Queensland is having its fifth public holiday in six weeks today. At a time when businesses across the state are trying to deliver sustainable economic recovery models post the end of the resources boom, it’s hard to see that yet another Monday off work is a helpful contributor.
A late Easter always makes this time of year challenging as it inevitably runs into close proximity to Anzac Day, but business breathed sigh of relief a few years ago when the Queensland government moved Labour Day back to October to reduce the chances of the triple whammy productivity blow.
Unfortunately the relief was short lived as the incoming Palaszczuk government quickly reinstate Labour Day in May, sending the state straight back into dealing with the same issue it had just gone some way to resolving.

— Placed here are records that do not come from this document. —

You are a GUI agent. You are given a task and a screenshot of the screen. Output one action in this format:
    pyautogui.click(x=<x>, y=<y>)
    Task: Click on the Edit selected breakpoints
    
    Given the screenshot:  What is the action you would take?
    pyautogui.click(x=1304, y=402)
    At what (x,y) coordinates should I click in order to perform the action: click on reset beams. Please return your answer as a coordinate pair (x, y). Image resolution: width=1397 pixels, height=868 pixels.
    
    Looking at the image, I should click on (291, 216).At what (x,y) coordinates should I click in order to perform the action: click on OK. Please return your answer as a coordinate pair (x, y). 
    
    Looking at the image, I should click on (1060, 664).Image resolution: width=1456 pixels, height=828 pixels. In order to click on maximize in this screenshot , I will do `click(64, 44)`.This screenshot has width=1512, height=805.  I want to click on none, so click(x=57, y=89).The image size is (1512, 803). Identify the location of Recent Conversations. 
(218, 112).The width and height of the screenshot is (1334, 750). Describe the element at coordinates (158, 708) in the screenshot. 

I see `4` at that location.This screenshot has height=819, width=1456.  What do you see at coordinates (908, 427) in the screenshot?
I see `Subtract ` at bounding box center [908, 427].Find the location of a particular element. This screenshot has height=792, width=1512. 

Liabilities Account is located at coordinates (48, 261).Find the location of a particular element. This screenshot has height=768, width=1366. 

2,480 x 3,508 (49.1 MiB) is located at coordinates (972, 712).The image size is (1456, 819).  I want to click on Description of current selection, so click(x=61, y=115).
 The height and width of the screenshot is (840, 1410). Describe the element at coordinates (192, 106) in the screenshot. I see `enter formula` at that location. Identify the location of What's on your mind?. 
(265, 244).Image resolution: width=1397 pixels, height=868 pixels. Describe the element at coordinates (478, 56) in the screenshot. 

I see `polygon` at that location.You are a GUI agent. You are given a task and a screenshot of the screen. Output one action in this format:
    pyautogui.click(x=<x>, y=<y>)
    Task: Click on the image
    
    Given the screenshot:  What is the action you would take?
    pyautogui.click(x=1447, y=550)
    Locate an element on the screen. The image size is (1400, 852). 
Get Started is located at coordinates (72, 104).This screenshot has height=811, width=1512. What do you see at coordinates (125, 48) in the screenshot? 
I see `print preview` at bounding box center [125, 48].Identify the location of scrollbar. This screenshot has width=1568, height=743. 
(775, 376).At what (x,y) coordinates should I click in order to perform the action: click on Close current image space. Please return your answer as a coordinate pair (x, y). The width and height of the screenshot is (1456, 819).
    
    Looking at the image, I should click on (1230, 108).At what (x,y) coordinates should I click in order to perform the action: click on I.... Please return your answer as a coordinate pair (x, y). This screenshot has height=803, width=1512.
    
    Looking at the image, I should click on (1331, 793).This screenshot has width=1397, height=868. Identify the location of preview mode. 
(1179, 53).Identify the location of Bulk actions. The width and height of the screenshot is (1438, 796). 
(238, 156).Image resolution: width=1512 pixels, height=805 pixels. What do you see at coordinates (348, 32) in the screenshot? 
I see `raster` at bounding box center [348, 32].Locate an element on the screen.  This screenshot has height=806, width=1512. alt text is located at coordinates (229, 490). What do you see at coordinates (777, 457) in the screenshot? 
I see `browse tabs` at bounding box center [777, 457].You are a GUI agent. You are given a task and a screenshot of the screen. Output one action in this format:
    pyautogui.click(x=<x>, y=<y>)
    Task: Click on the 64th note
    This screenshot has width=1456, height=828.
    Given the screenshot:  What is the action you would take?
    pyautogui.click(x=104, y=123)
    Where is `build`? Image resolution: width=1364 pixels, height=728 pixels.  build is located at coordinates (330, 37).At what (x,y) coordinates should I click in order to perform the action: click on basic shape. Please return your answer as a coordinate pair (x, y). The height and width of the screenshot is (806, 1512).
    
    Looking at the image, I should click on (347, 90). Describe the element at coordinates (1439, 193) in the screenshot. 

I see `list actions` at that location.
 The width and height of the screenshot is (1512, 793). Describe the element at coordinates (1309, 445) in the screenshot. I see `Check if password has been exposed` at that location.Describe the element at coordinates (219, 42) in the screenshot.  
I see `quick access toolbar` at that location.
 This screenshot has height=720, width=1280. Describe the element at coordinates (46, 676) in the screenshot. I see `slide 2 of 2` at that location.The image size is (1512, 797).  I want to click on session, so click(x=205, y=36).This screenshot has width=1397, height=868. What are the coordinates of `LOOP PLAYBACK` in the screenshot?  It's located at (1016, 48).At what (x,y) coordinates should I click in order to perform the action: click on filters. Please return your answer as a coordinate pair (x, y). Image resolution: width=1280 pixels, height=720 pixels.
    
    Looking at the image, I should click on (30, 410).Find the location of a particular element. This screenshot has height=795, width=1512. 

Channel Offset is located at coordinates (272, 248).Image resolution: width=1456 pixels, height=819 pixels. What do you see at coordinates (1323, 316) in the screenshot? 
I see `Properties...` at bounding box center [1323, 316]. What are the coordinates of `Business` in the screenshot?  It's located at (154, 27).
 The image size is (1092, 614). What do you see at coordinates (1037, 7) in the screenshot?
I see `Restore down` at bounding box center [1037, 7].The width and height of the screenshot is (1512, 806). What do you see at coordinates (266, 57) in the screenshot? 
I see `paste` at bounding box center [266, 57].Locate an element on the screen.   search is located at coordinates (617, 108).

The impact of any public holiday is both immediate and quantifiable. Businesses either have to choose between opening as usual and hoping that the days activity can go some of the way towards covering the penalty rate impact on wages for the day, or closing the doors and taking the full impact of the lost days revenue. For healthcare businesses like ours there are also patient care considerations, as appointments and services have to be managed with potentially 20% fewer treatment windows.
While the potential benefit of the rest and recharge that a long weekend brings can’t be denied, it’s hard to see that we need so many in such close succession.
If Queensland has a genuine desire to move forward as an economic powerhouse, creating sustainable jobs for the people who live here, government needs to get real about understanding what business actually needs – and five public holidays in six weeks isn’t making any positive contribution.
So how have we chosen to ‘celebrate’ Labour Day? By flying to Sydney, which is open for business, and continuing to deliver on the opportunities which are creating jobs and economic sustainability for our business and those it employs.